- 练习任务 -
从含有“Describe the element”的那一行起，到条目末尾为止（首尾两行都算），把这几行重写一遍，只把其中的“coordinates”换成“position”，别的都不动。
-------- 所给条目
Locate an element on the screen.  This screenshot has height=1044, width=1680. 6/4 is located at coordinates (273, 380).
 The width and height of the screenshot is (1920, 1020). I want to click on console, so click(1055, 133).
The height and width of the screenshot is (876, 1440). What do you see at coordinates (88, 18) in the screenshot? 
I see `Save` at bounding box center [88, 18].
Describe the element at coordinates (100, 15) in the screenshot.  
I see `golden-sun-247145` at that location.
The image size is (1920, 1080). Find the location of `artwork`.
----------------
- 最终结果 -
Describe the element at position (100, 15) in the screenshot.  
I see `golden-sun-247145` at that location.
The image size is (1920, 1080). Find the location of `artwork`.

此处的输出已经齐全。